- YOUR OBJECTIVE
Transcribe all of the data verbatim, please, and leave out its pictures.

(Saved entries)
-----

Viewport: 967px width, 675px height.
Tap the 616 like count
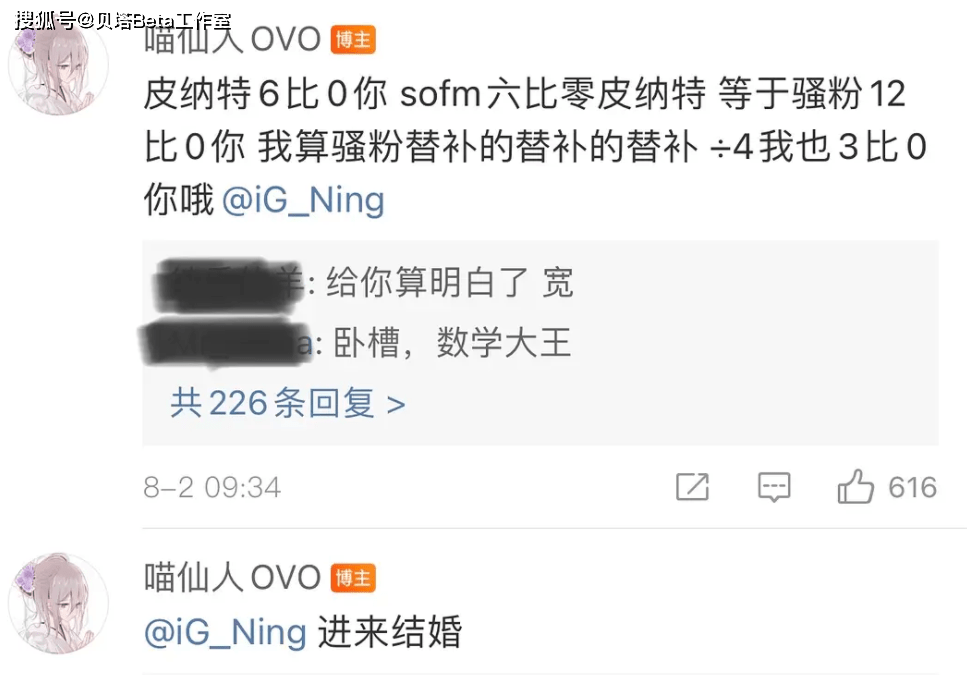912,487
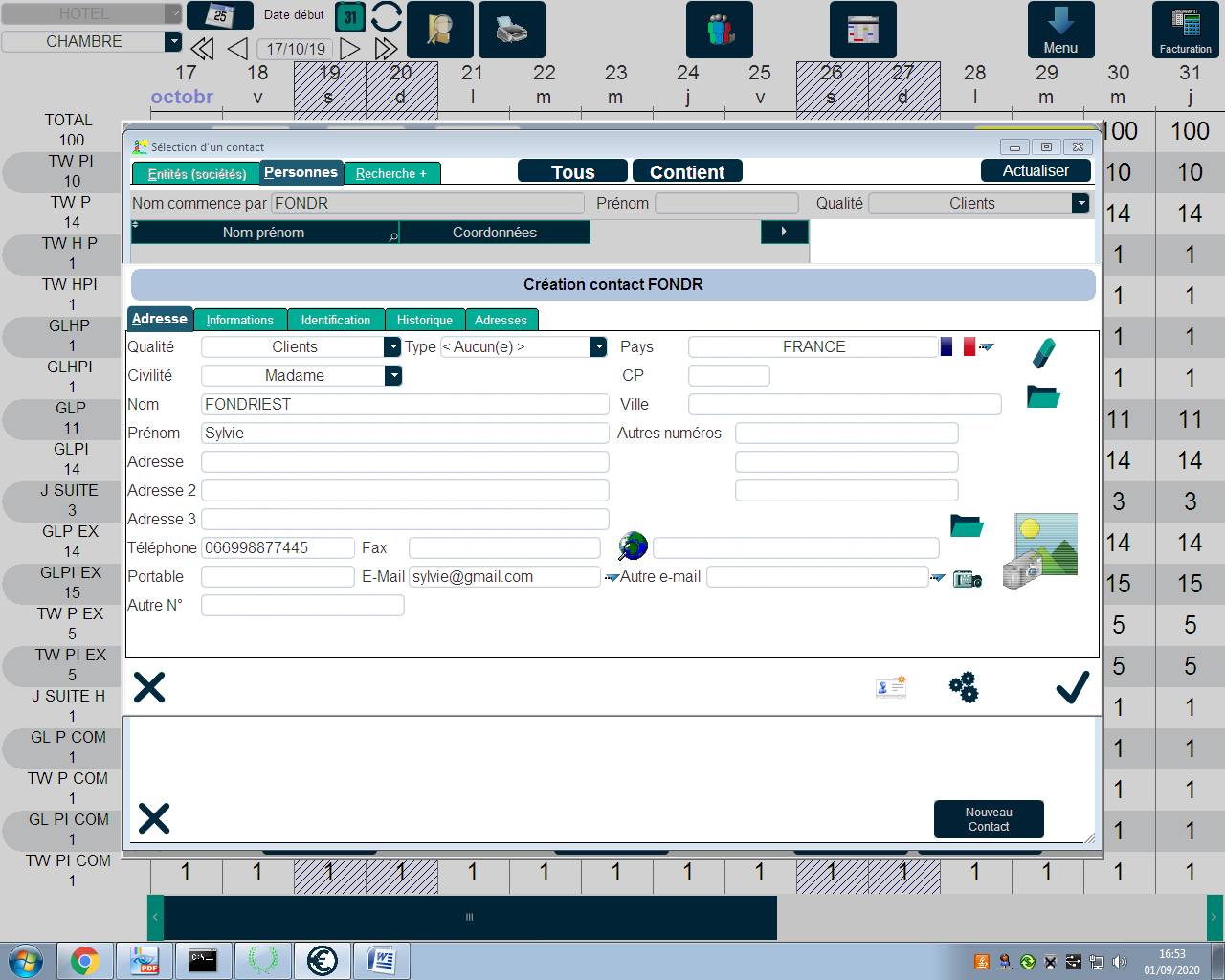Open the Civilité dropdown showing Madame
The image size is (1225, 980).
coord(392,375)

-----

- RESPONSE BOX
Viewport: 967px width, 675px height.
Tap the 616 like count
912,487
Open the Civilité dropdown showing Madame
The image size is (1225, 980).
coord(392,375)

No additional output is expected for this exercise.